What the task requires:
Please retype every line of the records below exactly, leaving the pictures out of your answer.

┌─ Data rows

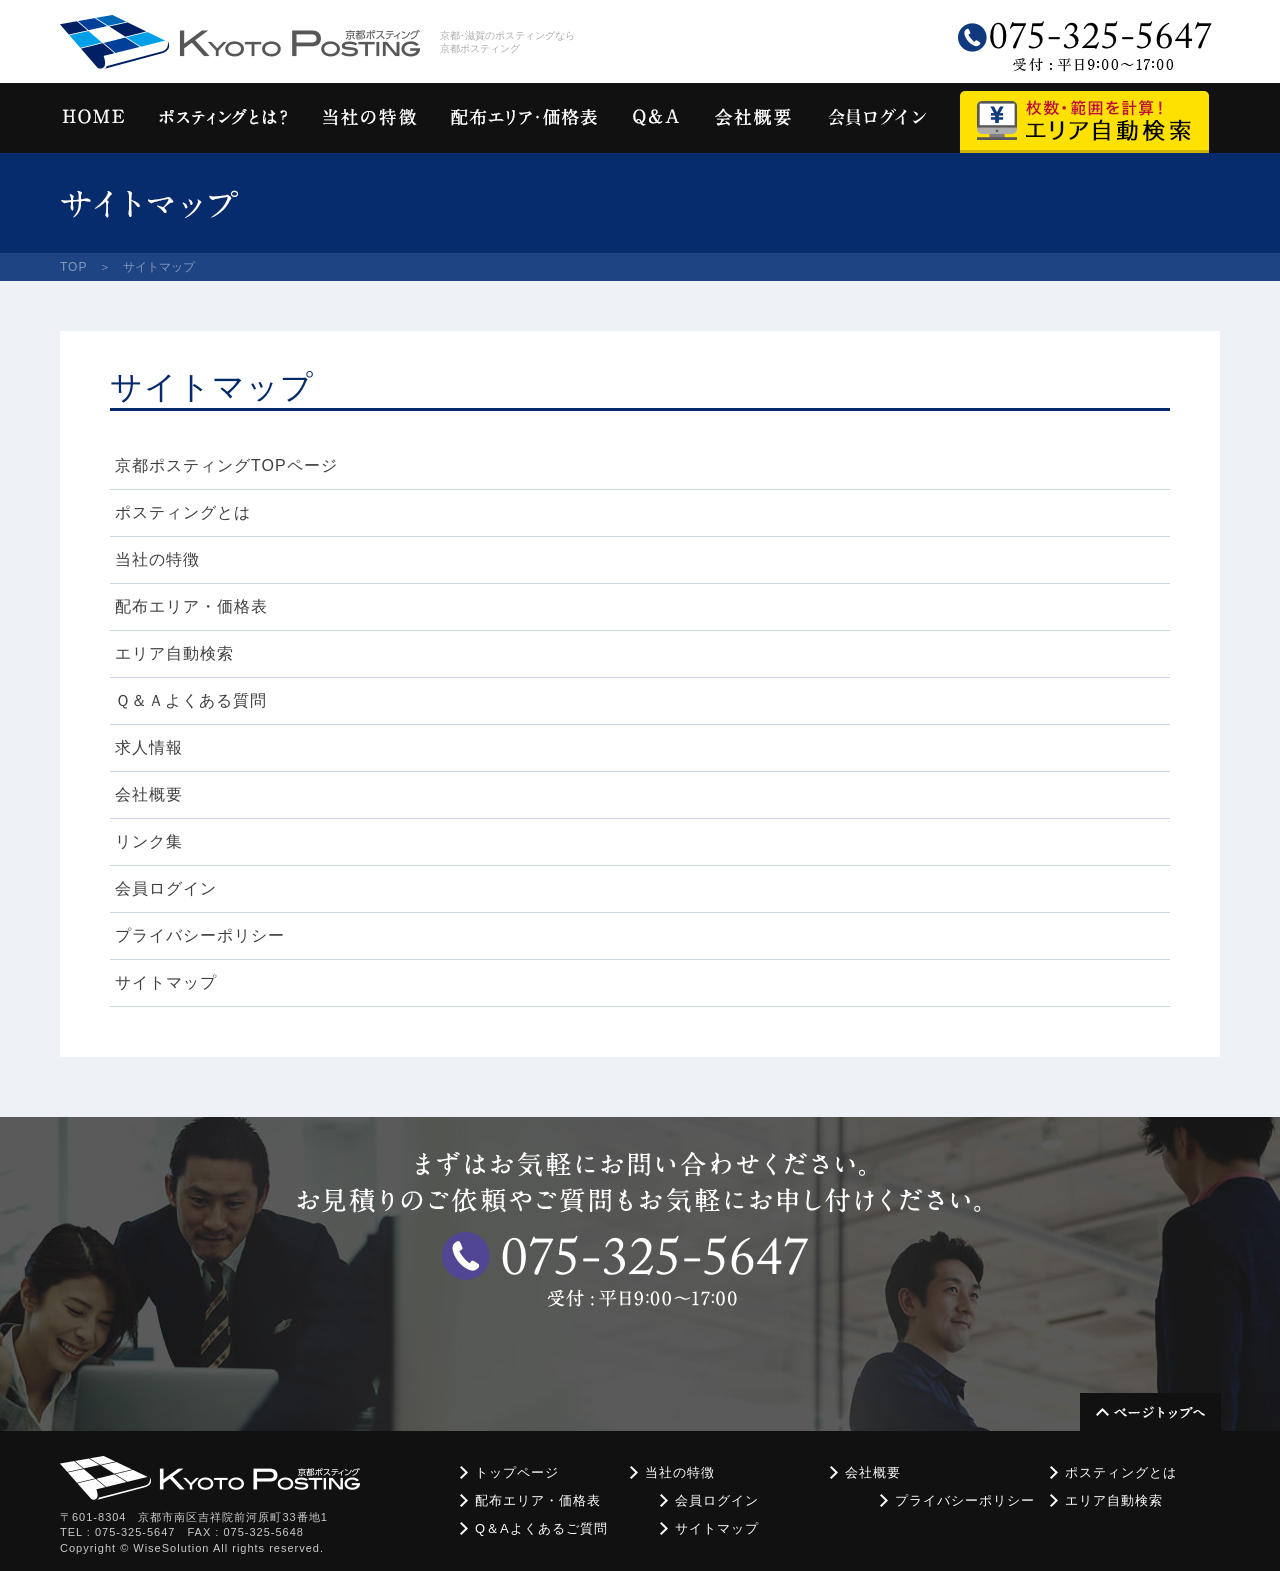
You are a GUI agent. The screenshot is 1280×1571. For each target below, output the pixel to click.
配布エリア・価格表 (191, 606)
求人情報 (149, 747)
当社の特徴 (157, 559)
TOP (73, 267)
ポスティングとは (183, 512)
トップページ (517, 1472)
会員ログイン (166, 888)
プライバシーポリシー (200, 935)
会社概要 (149, 794)
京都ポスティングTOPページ (226, 465)
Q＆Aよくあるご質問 (541, 1528)
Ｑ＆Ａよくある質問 (191, 700)
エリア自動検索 (174, 653)
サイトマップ (166, 982)
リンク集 (149, 841)
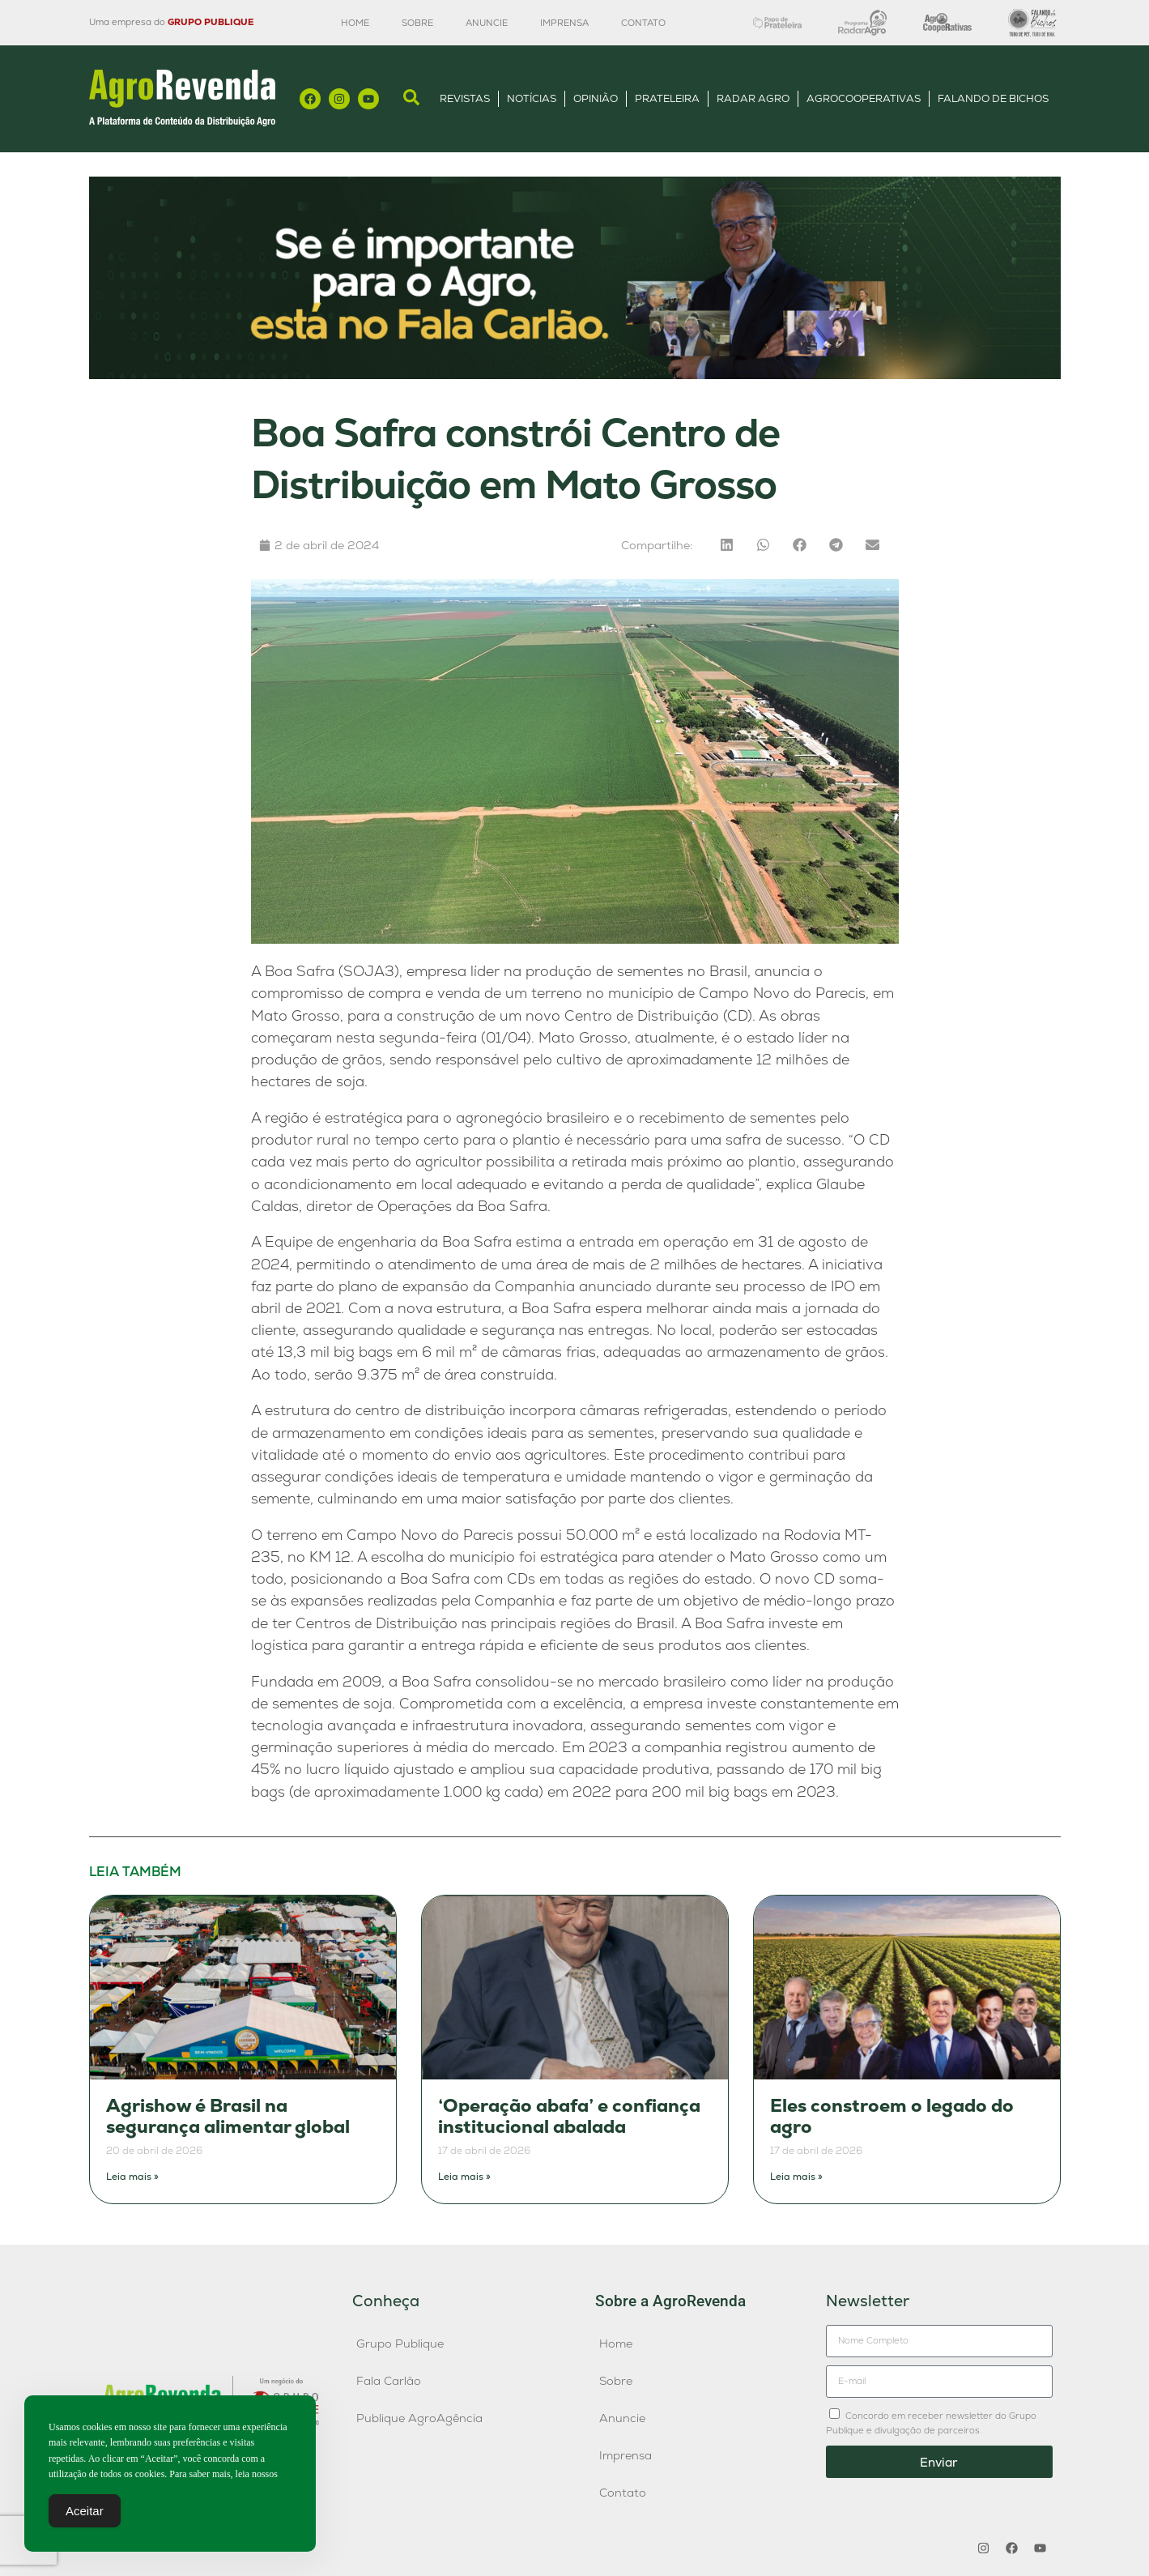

└─

Written response:
You are a GUI agent. The screenshot is 1280×1571. For each target below, output the pixel to click.
配布エリア・価格表 (191, 606)
求人情報 (149, 747)
当社の特徴 (157, 559)
TOP (73, 267)
ポスティングとは (183, 512)
トップページ (517, 1472)
会員ログイン (166, 888)
プライバシーポリシー (200, 935)
会社概要 (149, 794)
京都ポスティングTOPページ (226, 465)
Q＆Aよくあるご質問 (541, 1528)
Ｑ＆Ａよくある質問 (191, 700)
エリア自動検索 (174, 653)
サイトマップ (166, 982)
リンク集 (149, 841)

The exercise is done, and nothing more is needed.